TASK PROMPT
Repeat all the records, precisely as given.

RECORDS TO PROCESS
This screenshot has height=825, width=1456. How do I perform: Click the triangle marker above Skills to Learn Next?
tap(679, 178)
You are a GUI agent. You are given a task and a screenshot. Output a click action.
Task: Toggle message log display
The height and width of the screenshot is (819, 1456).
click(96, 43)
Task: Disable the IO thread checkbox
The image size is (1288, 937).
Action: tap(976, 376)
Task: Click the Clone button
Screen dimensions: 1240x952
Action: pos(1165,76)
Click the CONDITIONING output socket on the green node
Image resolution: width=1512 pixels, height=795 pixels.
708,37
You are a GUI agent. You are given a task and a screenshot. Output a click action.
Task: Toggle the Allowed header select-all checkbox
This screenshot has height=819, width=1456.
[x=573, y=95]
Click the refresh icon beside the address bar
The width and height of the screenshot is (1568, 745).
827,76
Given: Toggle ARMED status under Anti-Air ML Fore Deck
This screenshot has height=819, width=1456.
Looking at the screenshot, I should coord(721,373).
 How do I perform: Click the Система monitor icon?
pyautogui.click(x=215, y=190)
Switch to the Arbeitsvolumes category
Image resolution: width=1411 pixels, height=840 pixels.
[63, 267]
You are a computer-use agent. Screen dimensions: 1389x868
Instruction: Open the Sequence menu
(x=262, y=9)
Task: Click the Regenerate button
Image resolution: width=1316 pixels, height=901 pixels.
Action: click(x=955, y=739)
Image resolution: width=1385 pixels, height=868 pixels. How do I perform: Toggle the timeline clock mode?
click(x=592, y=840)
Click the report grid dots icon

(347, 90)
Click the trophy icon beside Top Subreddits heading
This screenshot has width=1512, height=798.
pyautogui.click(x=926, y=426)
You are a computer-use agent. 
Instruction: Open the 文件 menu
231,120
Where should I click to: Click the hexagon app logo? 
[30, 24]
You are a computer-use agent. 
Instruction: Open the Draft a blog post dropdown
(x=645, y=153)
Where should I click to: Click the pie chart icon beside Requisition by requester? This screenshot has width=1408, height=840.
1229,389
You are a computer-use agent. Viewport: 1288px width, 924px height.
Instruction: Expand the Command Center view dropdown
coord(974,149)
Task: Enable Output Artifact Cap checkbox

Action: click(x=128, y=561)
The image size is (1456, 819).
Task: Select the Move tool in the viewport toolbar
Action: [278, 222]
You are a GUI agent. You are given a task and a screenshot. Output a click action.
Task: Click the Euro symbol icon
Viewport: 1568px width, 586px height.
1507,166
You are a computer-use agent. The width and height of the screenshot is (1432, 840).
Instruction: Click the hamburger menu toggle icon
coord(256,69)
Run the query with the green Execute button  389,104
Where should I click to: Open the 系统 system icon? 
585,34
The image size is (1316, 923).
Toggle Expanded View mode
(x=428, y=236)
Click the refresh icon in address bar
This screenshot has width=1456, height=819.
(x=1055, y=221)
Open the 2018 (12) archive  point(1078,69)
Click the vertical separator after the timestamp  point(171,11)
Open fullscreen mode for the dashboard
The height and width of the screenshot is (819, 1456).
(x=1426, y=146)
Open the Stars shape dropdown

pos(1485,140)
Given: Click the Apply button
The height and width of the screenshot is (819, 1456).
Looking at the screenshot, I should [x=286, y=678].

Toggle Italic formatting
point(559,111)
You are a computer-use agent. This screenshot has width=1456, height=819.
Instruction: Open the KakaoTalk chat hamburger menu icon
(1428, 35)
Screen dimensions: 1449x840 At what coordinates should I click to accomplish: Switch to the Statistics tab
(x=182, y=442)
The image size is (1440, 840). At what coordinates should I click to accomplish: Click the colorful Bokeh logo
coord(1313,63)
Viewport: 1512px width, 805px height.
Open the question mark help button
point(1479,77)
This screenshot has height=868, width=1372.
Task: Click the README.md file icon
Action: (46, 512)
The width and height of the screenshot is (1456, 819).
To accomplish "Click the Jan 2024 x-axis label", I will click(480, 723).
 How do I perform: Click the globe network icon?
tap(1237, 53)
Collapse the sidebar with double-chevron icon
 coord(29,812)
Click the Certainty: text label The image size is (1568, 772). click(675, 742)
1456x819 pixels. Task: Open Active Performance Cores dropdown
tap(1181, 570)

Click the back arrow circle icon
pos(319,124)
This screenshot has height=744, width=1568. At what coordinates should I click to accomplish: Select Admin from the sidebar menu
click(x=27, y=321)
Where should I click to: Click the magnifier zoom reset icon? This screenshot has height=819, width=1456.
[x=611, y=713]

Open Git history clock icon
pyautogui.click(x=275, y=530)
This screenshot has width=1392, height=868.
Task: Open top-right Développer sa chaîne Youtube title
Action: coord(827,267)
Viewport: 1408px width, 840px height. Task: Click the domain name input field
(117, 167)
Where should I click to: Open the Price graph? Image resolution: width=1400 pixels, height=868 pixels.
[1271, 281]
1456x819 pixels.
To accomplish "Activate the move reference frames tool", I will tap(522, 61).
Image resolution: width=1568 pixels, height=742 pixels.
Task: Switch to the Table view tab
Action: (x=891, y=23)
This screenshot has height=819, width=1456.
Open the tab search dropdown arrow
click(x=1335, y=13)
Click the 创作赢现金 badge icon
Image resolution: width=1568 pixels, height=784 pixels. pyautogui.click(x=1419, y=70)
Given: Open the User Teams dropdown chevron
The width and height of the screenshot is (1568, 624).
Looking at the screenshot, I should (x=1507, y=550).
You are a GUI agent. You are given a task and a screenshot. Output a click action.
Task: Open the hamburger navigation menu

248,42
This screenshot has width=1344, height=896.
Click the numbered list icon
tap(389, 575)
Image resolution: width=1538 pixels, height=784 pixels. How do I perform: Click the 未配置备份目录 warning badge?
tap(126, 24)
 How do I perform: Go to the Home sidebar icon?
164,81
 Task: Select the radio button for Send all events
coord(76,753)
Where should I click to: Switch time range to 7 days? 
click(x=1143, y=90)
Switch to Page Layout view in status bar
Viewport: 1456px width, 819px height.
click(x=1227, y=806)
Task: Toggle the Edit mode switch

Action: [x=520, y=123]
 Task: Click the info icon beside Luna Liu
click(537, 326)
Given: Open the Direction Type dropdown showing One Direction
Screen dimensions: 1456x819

ANSWER SECTION
This screenshot has height=825, width=1456. How do I perform: Click the triangle marker above Skills to Learn Next?
tap(679, 178)
You are a GUI agent. You are given a task and a screenshot. Output a click action.
Task: Toggle message log display
The height and width of the screenshot is (819, 1456).
click(96, 43)
Task: Disable the IO thread checkbox
The image size is (1288, 937).
Action: tap(976, 376)
Task: Click the Clone button
Screen dimensions: 1240x952
Action: pos(1165,76)
Click the CONDITIONING output socket on the green node
Image resolution: width=1512 pixels, height=795 pixels.
708,37
You are a GUI agent. You are given a task and a screenshot. Output a click action.
Task: Toggle the Allowed header select-all checkbox
This screenshot has height=819, width=1456.
[x=573, y=95]
Click the refresh icon beside the address bar
The width and height of the screenshot is (1568, 745).
827,76
Given: Toggle ARMED status under Anti-Air ML Fore Deck
This screenshot has height=819, width=1456.
Looking at the screenshot, I should coord(721,373).
 How do I perform: Click the Система monitor icon?
pyautogui.click(x=215, y=190)
Switch to the Arbeitsvolumes category
Image resolution: width=1411 pixels, height=840 pixels.
[63, 267]
You are a computer-use agent. Screen dimensions: 1389x868
Instruction: Open the Sequence menu
(x=262, y=9)
Task: Click the Regenerate button
Image resolution: width=1316 pixels, height=901 pixels.
Action: click(x=955, y=739)
Image resolution: width=1385 pixels, height=868 pixels. How do I perform: Toggle the timeline clock mode?
click(x=592, y=840)
Click the report grid dots icon

(347, 90)
Click the trophy icon beside Top Subreddits heading
This screenshot has width=1512, height=798.
pyautogui.click(x=926, y=426)
You are a computer-use agent. 
Instruction: Open the 文件 menu
231,120
Where should I click to: Click the hexagon app logo? 
[30, 24]
You are a computer-use agent. 
Instruction: Open the Draft a blog post dropdown
(x=645, y=153)
Where should I click to: Click the pie chart icon beside Requisition by requester? This screenshot has width=1408, height=840.
1229,389
You are a computer-use agent. Viewport: 1288px width, 924px height.
Instruction: Expand the Command Center view dropdown
coord(974,149)
Task: Enable Output Artifact Cap checkbox

Action: click(x=128, y=561)
The image size is (1456, 819).
Task: Select the Move tool in the viewport toolbar
Action: [278, 222]
You are a GUI agent. You are given a task and a screenshot. Output a click action.
Task: Click the Euro symbol icon
Viewport: 1568px width, 586px height.
1507,166
You are a computer-use agent. The width and height of the screenshot is (1432, 840).
Instruction: Click the hamburger menu toggle icon
coord(256,69)
Run the query with the green Execute button  389,104
Where should I click to: Open the 系统 system icon? 
585,34
The image size is (1316, 923).
Toggle Expanded View mode
(x=428, y=236)
Click the refresh icon in address bar
This screenshot has width=1456, height=819.
(x=1055, y=221)
Open the 2018 (12) archive  point(1078,69)
Click the vertical separator after the timestamp  point(171,11)
Open fullscreen mode for the dashboard
The height and width of the screenshot is (819, 1456).
(x=1426, y=146)
Open the Stars shape dropdown

pos(1485,140)
Given: Click the Apply button
The height and width of the screenshot is (819, 1456).
Looking at the screenshot, I should [x=286, y=678].

Toggle Italic formatting
point(559,111)
You are a computer-use agent. This screenshot has width=1456, height=819.
Instruction: Open the KakaoTalk chat hamburger menu icon
(1428, 35)
Screen dimensions: 1449x840 At what coordinates should I click to accomplish: Switch to the Statistics tab
(x=182, y=442)
The image size is (1440, 840). At what coordinates should I click to accomplish: Click the colorful Bokeh logo
coord(1313,63)
Viewport: 1512px width, 805px height.
Open the question mark help button
point(1479,77)
This screenshot has height=868, width=1372.
Task: Click the README.md file icon
Action: (46, 512)
The width and height of the screenshot is (1456, 819).
To accomplish "Click the Jan 2024 x-axis label", I will click(480, 723).
 How do I perform: Click the globe network icon?
tap(1237, 53)
Collapse the sidebar with double-chevron icon
 coord(29,812)
Click the Certainty: text label The image size is (1568, 772). click(675, 742)
1456x819 pixels. Task: Open Active Performance Cores dropdown
tap(1181, 570)

Click the back arrow circle icon
pos(319,124)
This screenshot has height=744, width=1568. At what coordinates should I click to accomplish: Select Admin from the sidebar menu
click(x=27, y=321)
Where should I click to: Click the magnifier zoom reset icon? This screenshot has height=819, width=1456.
[x=611, y=713]

Open Git history clock icon
pyautogui.click(x=275, y=530)
This screenshot has width=1392, height=868.
Task: Open top-right Développer sa chaîne Youtube title
Action: coord(827,267)
Viewport: 1408px width, 840px height. Task: Click the domain name input field
(117, 167)
Where should I click to: Open the Price graph? Image resolution: width=1400 pixels, height=868 pixels.
[1271, 281]
1456x819 pixels.
To accomplish "Activate the move reference frames tool", I will tap(522, 61).
Image resolution: width=1568 pixels, height=742 pixels.
Task: Switch to the Table view tab
Action: (x=891, y=23)
This screenshot has height=819, width=1456.
Open the tab search dropdown arrow
click(x=1335, y=13)
Click the 创作赢现金 badge icon
Image resolution: width=1568 pixels, height=784 pixels. pyautogui.click(x=1419, y=70)
Given: Open the User Teams dropdown chevron
The width and height of the screenshot is (1568, 624).
Looking at the screenshot, I should (x=1507, y=550).
You are a GUI agent. You are given a task and a screenshot. Output a click action.
Task: Open the hamburger navigation menu

248,42
This screenshot has width=1344, height=896.
Click the numbered list icon
tap(389, 575)
Image resolution: width=1538 pixels, height=784 pixels. How do I perform: Click the 未配置备份目录 warning badge?
tap(126, 24)
 How do I perform: Go to the Home sidebar icon?
164,81
 Task: Select the radio button for Send all events
coord(76,753)
Where should I click to: Switch time range to 7 days? 
click(x=1143, y=90)
Switch to Page Layout view in status bar
Viewport: 1456px width, 819px height.
click(x=1227, y=806)
Task: Toggle the Edit mode switch

Action: [x=520, y=123]
 Task: Click the info icon beside Luna Liu
click(537, 326)
Given: Open the Direction Type dropdown showing One Direction
Screen dimensions: 1456x819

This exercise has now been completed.